We can now use the trained neural network to classify \(\gamma \)-jet events from CoLBT-hydro simulations according to the predicted positions of the initial jet production from the neural network and look at the corresponding \(\gamma \)-hadron (or jet-hadron) correlations. Shown in Fig. 7 are scatter plots of jet production positions selected by the deep neural network (upper panel), the true production positions in the simulated events (middle panel) and the corresponding jet-hadron correlations in azimuthal angle for charged hadrons (lower panel) in 0–10\(\%\) Pb+Pb collisions at the colliding energy \(\sqrt{s}=5.02\) TeV. The baseline correlation in proton+proton collisions is subtracted. The transverse momenta of the prompt photon and jets are \(p_T^\gamma \in (200,250)\) GeV and \(p_T^{\textrm{jet}}>100\) GeV, respectively with jet cone size \(R=0.4\). Their rapidities lie in \(\left| \eta _\gamma \right| <0.32\) and \(\left| \eta _{\textrm{jet}}\right| <0.75\). The transverse momenta of soft charged hadrons are restricted to \(p_T^h\in (1.0,2.0)\) GeV. The contour plots in the upper panels show the averaged temperature profile of the QGP background aligned to the reaction plane of the collisions. The photon(\(\gamma \)) is along the negative y direction and jet shower partons traverse in the opposite direction.

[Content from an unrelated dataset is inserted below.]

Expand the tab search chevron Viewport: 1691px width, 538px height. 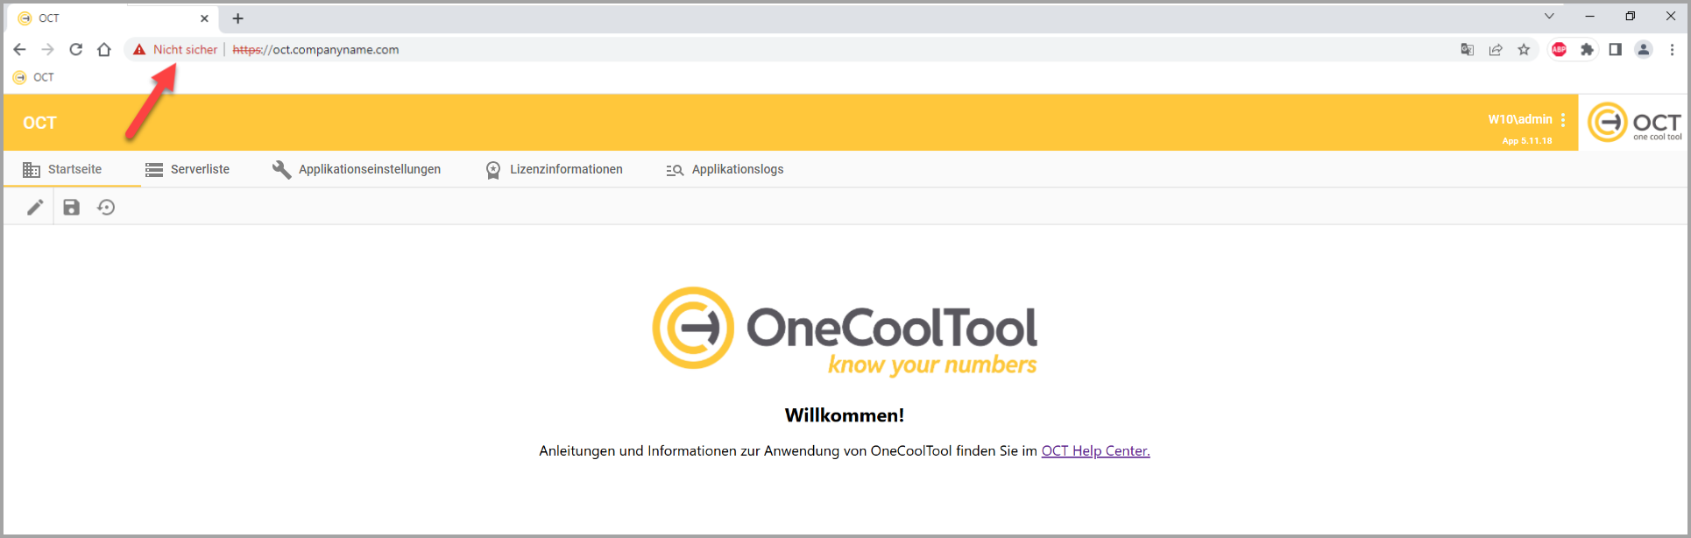click(x=1549, y=17)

It is not possible to determine the jet production position exactly in each event due to large fluctuations even with the complete information of jet hadrons. For the same reason it is also difficult to locate the average jet production points precisely using the longitudinal and transverse gradient tomography. The neural network predictions are also approximate as one can see here. Even though the true initial production points spread to a larger region than the network predictions, clipping the network predicted jet production points into different sections will still localize the true production positions to the region of interests as one can see in comparing the upper and middle panels of Fig. 7.

Fig. 7
figure 7

The initial jet positions in 0–10% central Pb+Pb collisions selected by the deep neural network (upper panels) as compared to the true initial jet production points in CoLBT-hydro simulations (middle panels) and the corresponding difference in \(\gamma \)-hadron yields as a function of \(\Delta \phi ^\textrm{h jet }\)=\(\phi ^{\textrm{jet}}-\phi ^{\textrm{h}}\) between Pb+Pb and p+p collisions (lower panels). See text for more details

For the network selected regions of initial jet production points in the right (Fig. 7d, h, l) and center-left panels (Fig. 7b, f, j), the \(\gamma \)-jet has to traverse (in the positive y-direction) the central region of the QGP medium with a longer path length where the temperature is also higher. This causes more jet energy loss and leads to a larger yield of soft hadrons from the medium response and induced radiation as compared to the cases in the left (Fig. 7a, e, i) and center-right panels (Fig. 7c, g, k) where jets are produced in the outer region and travel away from the center of the QGP with a shorter path length where the temperature is also lower. We should note that the enhanced soft hadrons in the peak region along the jet direction shown in the lower panels of Fig. 7 can come from both the Mach cone and medium-induced gluon radiation. It is difficult to distinguish these two sources of soft hadron enhancement in the measured distributions.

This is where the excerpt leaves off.